### Task prompt
Needed from the entries below: every line that holds the word "icon".

(Collected data)
+---+
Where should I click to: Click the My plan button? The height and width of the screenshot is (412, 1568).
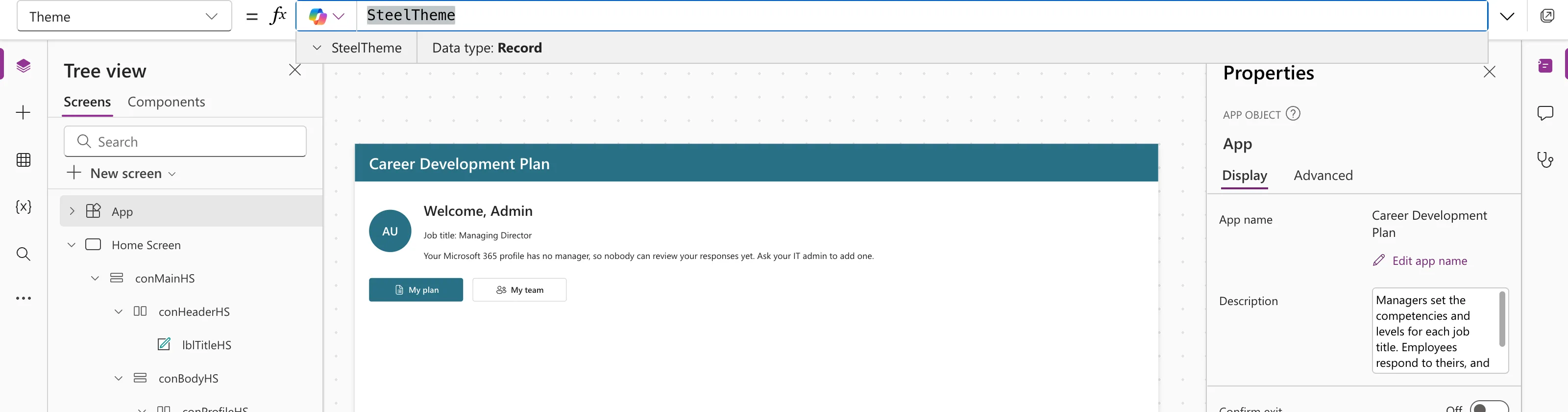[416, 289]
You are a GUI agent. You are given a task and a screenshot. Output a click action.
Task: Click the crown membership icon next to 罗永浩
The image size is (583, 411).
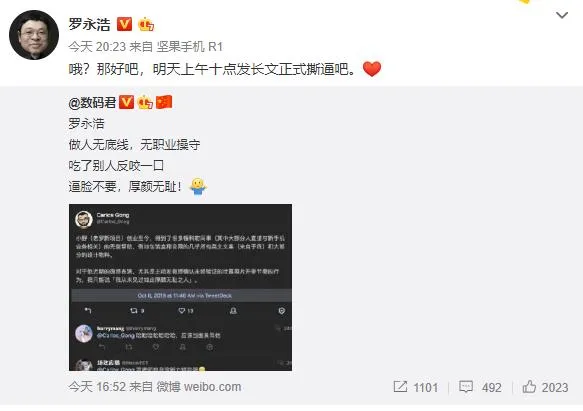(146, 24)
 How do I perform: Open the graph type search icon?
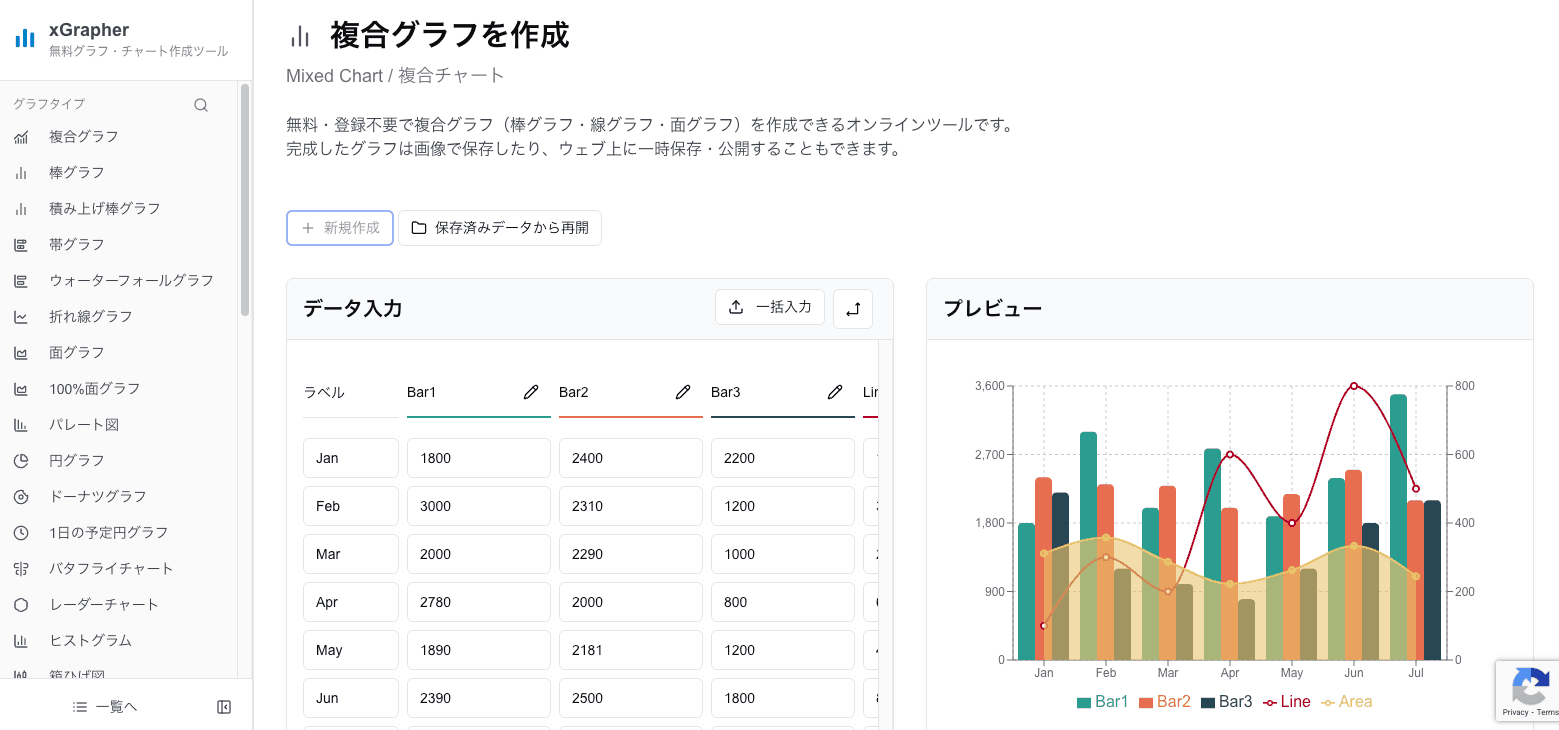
+---+
### Result
Task: Click the crown membership icon next to 罗永浩
 How do I perform: Open the graph type search icon?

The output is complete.